Put the keycard in a small plastic ziplock bag, seal it, and wear it somewhere it won't fall out into the water. The keycards are much more resistant to water than to heat.


----------



## lance.bailey (Apr 1, 2019)

can you get a small insulated bag for the card? like a bubble mailer? or steal some tinfoil from a friend's hat to reflect heat? would that keep the cool side cool?

if you lock your phone in the vehicle, does that not stop the car from locking? Normally my 3 locks up when I leave it in the garage, but if the phone is on the chargepad, the car does not lock itself and I can easily open the car without my keycard. You may want to test the accessability of the car if you leave the phone in it.


----------



## aadams1278 (Jul 8, 2018)

lance.bailey said:


> can you get a small insulated bag for the card? like a bubble mailer? or steal some tinfoil from a friend's hat to reflect heat? would that keep the cool side cool?
> 
> if you lock your phone in the vehicle, does that not stop the car from locking? Normally my 3 locks up when I leave it in the garage, but if the phone is on the chargepad, the car does not lock itself and I can easily open the car without my keycard. You may want to test the accessability of the car if you leave the phone in it.
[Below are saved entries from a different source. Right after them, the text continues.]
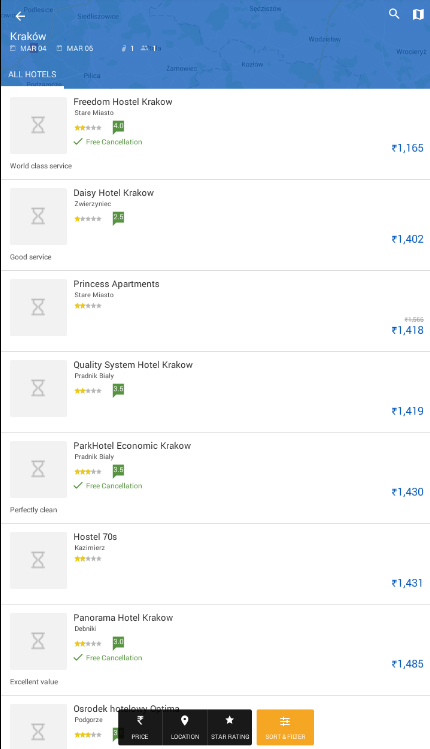Click the 4.0 rating badge of Freedom Hostel

coord(118,127)
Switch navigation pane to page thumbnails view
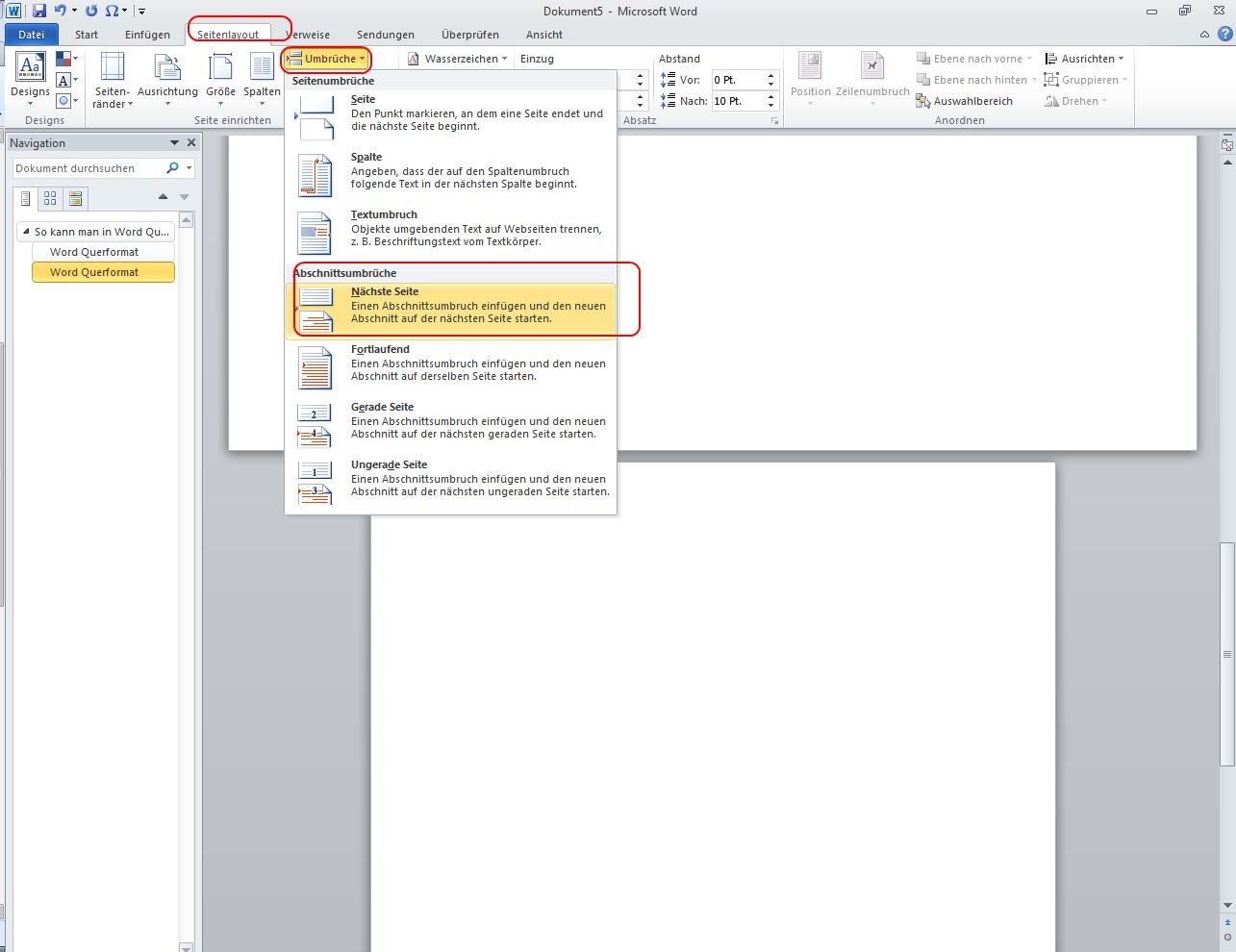The image size is (1236, 952). coord(50,199)
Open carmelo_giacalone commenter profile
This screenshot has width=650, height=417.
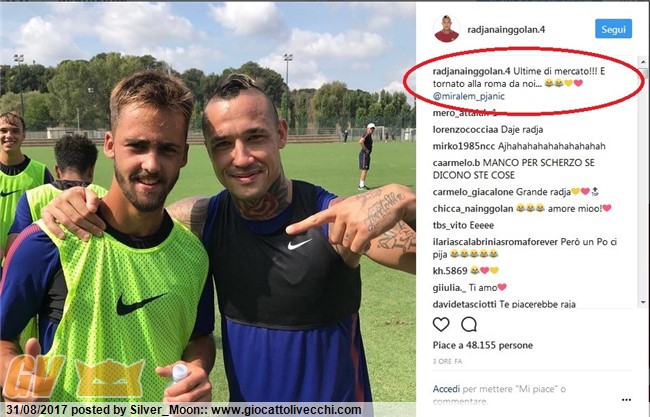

I debated explaining that in my first post. I anticipate turning off Bluetooth while leaving the phone in the car so the phone "key" is disabled. But insulating the keycard is an idea.


----------



## jmaddr (Apr 10, 2019)

If you don’t mind wearing a ring, look at the key rings they have where the put the RF chip from a Tesla card into a ring. I do my ocean swims with one.


----------



## lance.bailey (Apr 1, 2019)

yeah, i just tested this.

opened car (iphone in pocket), left phone on charge pad, locked car with key card.
walked away
walked back and opened the car without any issue, without needing the key card. 

darn smart cars.

maybe if you power down the phone completely - I would not trust just turning off bluetooth.


----------



## lance.bailey (Apr 1, 2019)

jmaddr said:


> If you don't mind wearing a ring, look at the key rings they have where the put the RF chip from a Tesla card into a ring. I do my ocean swims with one.


very cool.

what about smart watches? can you pair to a smart watch? are they water friendly?


----------



## garsh (Apr 4, 2016)

aadams1278 said:


> Does anyone know the resilience of these keycards to temperature?
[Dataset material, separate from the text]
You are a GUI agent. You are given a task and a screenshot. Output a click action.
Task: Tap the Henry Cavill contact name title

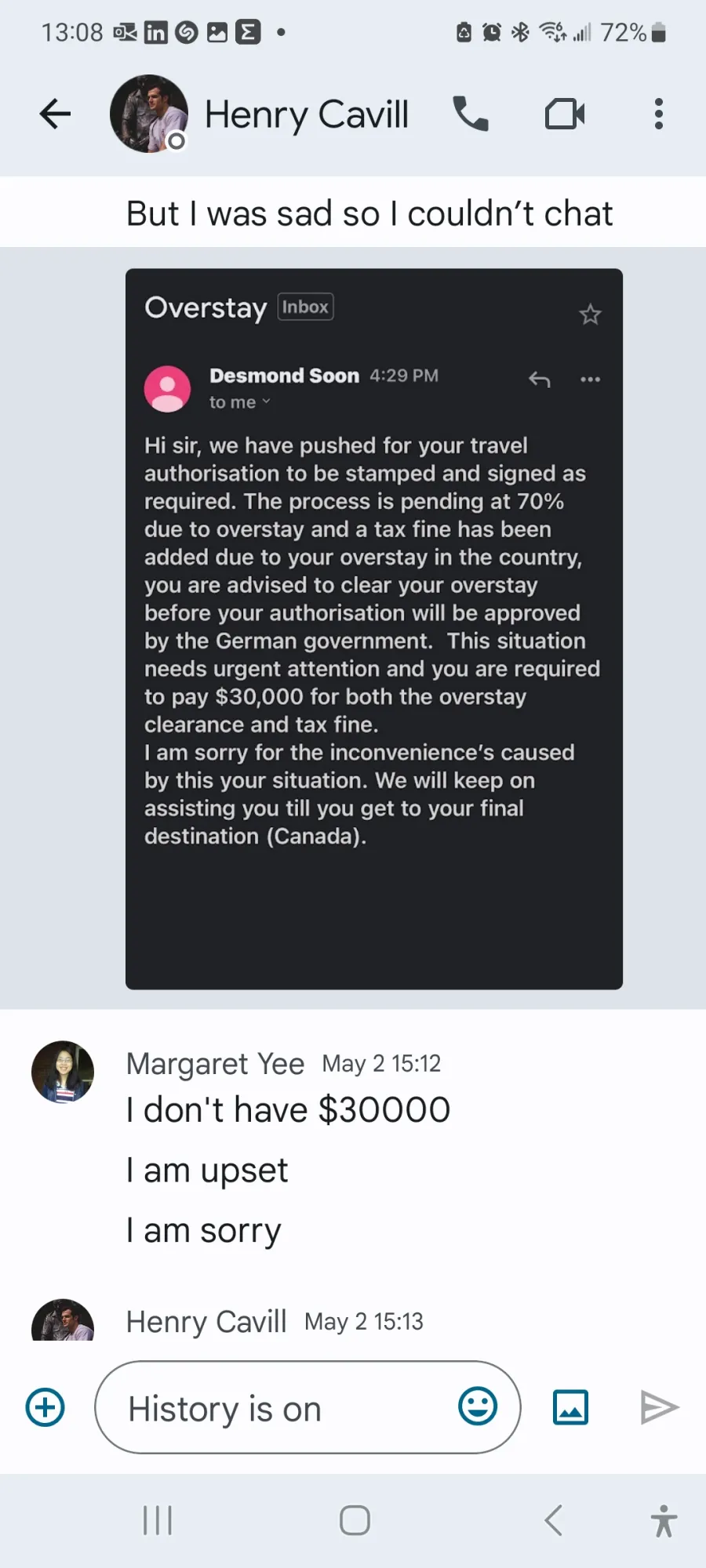tap(307, 114)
Should be similar to a credit card. Have you ever stored a credit card in there?


----------



## TomT (Apr 1, 2019)

The upper limit for such RFID tags is typically 85C.


----------



## lance.bailey (Apr 1, 2019)

should be good if the estimate is 120F for the combo-locked box @aadams1278 guesstimated. (85C is 185F)


----------



## Long Ranger (Jun 1, 2018)

aadams1278 said:


> Towing with my current ICE car, I typically lock my wallet and phone inside the vehicle, and put my keys inside the black plastic storage box on the front of the trailer.


Have you had any problems with your current car keys in there? I'm guessing your current key has at least an immobilizer chip inside and possibly more complex remote lock/unlock electronics.

I'd be more concerned with leaving a phone in a hot car, but with the Tesla you have the cabin overhead protection option to address that.


----------



## aadams1278 (Jul 8, 2018)

Long Ranger said:


> Have you had any problems with your current car keys in there? I'm guessing your current key has at least an immobilizer chip inside and possibly more complex remote lock/unlock electronics.
> 
> I'd be more concerned with leaving a phone in a hot car, but with the Tesla you have the cabin overhead protection option to address that.


This is a good point. I don't believe the temperatures inside the center console are as hot as it would be in this small storage box in full sun, but the keyless entry on my key ring is in there.

Overall it seems like this probably won't be an issue, but I will probably try to find some small insulating bag of some kind to keep it in to give me that extra bit of confidence.


----------



## Ed Woodrick (May 26, 2018)

As others finally said, don't worry about it. 

Pretty much anything automotive is going to withstand any natural temperatures.


----------